* _Dataset excerpts_:

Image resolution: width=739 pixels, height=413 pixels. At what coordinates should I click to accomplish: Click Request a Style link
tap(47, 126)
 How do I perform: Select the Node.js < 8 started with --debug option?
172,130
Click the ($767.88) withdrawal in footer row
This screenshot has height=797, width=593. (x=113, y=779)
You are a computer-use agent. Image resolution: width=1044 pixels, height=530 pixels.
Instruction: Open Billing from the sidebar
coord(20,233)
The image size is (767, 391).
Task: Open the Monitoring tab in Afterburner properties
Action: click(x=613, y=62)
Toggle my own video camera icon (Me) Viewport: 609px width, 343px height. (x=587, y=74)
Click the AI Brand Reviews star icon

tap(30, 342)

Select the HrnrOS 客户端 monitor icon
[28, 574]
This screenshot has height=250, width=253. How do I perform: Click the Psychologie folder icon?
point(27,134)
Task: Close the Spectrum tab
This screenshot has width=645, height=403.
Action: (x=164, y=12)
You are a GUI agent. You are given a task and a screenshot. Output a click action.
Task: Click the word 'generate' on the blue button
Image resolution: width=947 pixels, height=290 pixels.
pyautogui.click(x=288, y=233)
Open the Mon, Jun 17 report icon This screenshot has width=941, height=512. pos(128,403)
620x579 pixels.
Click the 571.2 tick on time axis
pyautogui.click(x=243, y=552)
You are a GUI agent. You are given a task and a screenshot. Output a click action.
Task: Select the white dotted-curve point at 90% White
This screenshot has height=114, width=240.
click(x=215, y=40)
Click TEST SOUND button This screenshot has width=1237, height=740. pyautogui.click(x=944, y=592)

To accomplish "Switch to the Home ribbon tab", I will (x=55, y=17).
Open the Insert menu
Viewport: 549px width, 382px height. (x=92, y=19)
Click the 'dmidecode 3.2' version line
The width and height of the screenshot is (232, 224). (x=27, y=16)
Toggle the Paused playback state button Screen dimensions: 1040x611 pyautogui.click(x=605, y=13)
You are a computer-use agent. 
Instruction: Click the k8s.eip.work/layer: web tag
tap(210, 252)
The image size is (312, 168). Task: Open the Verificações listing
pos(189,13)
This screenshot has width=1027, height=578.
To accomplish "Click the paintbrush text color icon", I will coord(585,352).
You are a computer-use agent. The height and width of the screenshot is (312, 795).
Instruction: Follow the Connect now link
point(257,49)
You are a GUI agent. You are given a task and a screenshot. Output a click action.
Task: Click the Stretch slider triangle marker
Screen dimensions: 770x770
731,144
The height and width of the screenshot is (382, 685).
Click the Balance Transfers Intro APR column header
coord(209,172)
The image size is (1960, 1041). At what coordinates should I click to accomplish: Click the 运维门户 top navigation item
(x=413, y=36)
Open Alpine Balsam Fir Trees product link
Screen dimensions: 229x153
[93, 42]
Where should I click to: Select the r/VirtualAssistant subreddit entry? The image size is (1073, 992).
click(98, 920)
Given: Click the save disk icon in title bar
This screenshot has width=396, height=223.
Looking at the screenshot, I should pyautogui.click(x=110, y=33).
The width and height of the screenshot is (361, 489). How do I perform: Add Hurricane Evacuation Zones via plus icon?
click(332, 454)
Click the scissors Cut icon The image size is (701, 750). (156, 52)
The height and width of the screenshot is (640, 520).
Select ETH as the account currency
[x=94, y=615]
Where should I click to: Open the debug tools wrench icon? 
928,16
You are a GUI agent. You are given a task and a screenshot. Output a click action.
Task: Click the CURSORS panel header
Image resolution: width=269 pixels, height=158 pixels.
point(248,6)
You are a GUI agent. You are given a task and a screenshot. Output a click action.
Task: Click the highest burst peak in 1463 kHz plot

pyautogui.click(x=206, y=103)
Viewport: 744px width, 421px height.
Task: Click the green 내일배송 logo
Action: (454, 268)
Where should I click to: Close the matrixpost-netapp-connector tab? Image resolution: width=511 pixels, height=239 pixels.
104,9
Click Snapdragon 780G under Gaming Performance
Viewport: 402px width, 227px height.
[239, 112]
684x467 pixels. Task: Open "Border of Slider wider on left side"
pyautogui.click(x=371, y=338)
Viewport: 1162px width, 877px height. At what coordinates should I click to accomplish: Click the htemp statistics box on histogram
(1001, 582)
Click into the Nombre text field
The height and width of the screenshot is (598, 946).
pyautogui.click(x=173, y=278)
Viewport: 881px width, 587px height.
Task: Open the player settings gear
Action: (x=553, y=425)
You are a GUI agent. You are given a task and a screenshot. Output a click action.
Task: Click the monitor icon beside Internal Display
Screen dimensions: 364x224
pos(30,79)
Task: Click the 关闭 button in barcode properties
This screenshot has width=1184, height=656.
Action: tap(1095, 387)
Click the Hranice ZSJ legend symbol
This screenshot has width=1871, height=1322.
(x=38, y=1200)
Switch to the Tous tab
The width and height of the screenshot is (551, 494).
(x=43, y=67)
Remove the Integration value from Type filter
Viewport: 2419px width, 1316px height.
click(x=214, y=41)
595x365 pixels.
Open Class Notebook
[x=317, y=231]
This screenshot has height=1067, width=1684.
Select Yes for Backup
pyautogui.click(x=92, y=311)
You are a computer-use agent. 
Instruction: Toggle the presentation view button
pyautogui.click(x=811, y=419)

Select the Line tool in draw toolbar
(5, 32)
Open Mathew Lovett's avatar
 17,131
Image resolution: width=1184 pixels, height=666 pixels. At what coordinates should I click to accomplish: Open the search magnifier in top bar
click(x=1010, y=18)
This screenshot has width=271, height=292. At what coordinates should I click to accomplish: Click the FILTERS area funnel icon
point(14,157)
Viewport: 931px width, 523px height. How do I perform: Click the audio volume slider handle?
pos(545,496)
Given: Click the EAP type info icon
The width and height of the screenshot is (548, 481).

* _What needs to be done_:
Reproduce the stretch of items from the line containing "Remove the Integration value from Type filter" through the end of the items, substituting "symbol" for "icon" and leaving everything else as it stands.

* _Solution for this exercise_:
Remove the Integration value from Type filter
Viewport: 2419px width, 1316px height.
click(x=214, y=41)
595x365 pixels.
Open Class Notebook
[x=317, y=231]
This screenshot has height=1067, width=1684.
Select Yes for Backup
pyautogui.click(x=92, y=311)
You are a computer-use agent. 
Instruction: Toggle the presentation view button
pyautogui.click(x=811, y=419)

Select the Line tool in draw toolbar
(5, 32)
Open Mathew Lovett's avatar
 17,131
Image resolution: width=1184 pixels, height=666 pixels. At what coordinates should I click to accomplish: Open the search magnifier in top bar
click(x=1010, y=18)
This screenshot has width=271, height=292. At what coordinates should I click to accomplish: Click the FILTERS area funnel symbol
point(14,157)
Viewport: 931px width, 523px height. How do I perform: Click the audio volume slider handle?
pos(545,496)
Given: Click the EAP type info symbol
The width and height of the screenshot is (548, 481).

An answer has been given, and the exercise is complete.